We first examined the role of RVE1 in light-induced seed germination using 2- to 5-month post-harvest seeds. The after-ripening seeds were exposed to different light conditions without cold stratification (Fig. 1a). The phyB photoreceptor positively controls red/far-red reversible seed germination25,26,27. As shown in Fig. 1b,c, under phyB-off conditions (grown in darkness interrupted by a 5-min pulse of far-red light to inactivate phyB), Columbia (Col) wild-type seeds did not germinate, whereas the germination frequency of rve1-null mutant (Supplementary Fig. 1a,b) was close to 40%. Under darkness or phyB-on conditions (grown in darkness interrupted by a 5-min pulse of far-red light followed by 5-min pulse of red light to activate phyB), 100% of the rve1seeds germinated, similar to Col. Remarkably, RVE1 overexpression (RVE1-OX) transgenic seeds failed to germinate under all conditions (Fig. 1b,c). It was further supported by a time-course germination assay (Supplementary Fig. 1c). The pif1 seeds, which were used as a control, germinated under all conditions tested, as reported previously (Fig. 1b,c)38. These observations suggest that RVE1 negatively regulates phyB-mediated seed germination.
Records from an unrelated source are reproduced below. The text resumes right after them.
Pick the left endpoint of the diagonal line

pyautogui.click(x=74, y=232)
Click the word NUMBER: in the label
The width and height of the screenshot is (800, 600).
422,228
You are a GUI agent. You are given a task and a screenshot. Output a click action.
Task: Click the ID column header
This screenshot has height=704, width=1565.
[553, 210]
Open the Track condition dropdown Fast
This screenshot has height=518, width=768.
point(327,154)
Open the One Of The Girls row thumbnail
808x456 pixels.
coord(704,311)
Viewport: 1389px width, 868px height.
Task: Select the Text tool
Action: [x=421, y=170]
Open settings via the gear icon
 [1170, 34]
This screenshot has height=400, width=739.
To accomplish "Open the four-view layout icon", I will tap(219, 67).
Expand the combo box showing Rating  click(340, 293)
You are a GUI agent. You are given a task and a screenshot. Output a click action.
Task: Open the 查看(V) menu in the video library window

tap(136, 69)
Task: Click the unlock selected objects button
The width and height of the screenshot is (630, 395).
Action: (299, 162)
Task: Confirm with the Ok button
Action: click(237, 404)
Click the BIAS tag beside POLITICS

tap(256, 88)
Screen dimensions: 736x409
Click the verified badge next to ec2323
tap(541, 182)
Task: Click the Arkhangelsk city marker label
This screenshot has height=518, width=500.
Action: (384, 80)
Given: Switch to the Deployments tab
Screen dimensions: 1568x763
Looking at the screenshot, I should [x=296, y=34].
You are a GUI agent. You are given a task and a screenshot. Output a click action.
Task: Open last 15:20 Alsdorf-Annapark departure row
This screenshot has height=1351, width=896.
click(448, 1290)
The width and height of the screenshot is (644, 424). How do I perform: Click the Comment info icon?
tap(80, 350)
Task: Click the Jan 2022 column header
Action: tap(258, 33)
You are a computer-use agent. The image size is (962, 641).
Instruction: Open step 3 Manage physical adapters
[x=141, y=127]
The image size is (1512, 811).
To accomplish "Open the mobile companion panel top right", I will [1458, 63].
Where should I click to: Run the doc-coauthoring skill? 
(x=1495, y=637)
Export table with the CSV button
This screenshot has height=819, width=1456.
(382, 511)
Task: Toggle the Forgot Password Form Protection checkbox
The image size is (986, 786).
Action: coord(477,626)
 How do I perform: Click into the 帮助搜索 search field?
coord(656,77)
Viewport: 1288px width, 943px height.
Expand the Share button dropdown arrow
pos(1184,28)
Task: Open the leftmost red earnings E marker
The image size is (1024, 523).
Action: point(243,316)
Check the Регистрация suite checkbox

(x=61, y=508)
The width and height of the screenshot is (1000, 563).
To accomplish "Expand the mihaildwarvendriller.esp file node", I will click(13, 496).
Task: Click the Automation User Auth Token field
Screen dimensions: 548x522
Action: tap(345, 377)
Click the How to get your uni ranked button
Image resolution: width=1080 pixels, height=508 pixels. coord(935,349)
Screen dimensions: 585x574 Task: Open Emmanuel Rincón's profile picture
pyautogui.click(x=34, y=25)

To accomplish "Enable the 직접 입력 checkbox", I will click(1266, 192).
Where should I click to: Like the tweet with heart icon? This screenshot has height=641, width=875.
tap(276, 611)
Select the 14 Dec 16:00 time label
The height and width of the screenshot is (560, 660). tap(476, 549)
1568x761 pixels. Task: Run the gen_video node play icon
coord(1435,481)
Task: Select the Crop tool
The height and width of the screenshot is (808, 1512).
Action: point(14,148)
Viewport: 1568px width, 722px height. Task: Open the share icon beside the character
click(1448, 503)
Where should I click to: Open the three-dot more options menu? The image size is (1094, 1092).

Figure 1: RVE1 regulates both seed dormancy and germination.

(a) Light irradiation treatment in the experiments. Post-harvest seeds were irradiated with white light (WL) for 1 h (starting from seed sterilization) and were then exposed to far-red (FR) light for 5 min (phyB-off) or followed by 5 min of red (R) light (phyB-on). Seeds were then kept in darkness and germination frequencies were recorded after 4 days. (b) Quantification of the germination frequencies of seeds under different conditions as shown in a. (c) Representative images of seed germination assays of Col, rve1 and RVE1-OX seeds under the light conditions shown in a. (d–g) Percentage of seed germination. Freshly harvested seeds were kept in darkness (d) or under white light (e) for 3 days, or seeds were stratified at 4 °C for 1 day (f) or 3 days (g) in darkness before being exposed to 3 days of white light treatment at 22 °C. (h) Germination percentage of post-harvest seeds of rve1,rve2 and rve1/rve2 grown under the phyB-off condition. (i) Dormancy phenotype of freshly harvested seeds of rve1, rve2 and rve1/rve2 grown in darkness for 4 days. For b and d–i, mean±s.d., n=3.